* BEGIN *
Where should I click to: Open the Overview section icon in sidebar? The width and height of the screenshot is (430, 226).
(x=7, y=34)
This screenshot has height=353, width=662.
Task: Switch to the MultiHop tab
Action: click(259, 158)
* END *
Extract every line of the records above and reproduce each one verbatim.

Where should I click to: Open the Overview section icon in sidebar? The width and height of the screenshot is (430, 226).
(x=7, y=34)
This screenshot has height=353, width=662.
Task: Switch to the MultiHop tab
Action: click(259, 158)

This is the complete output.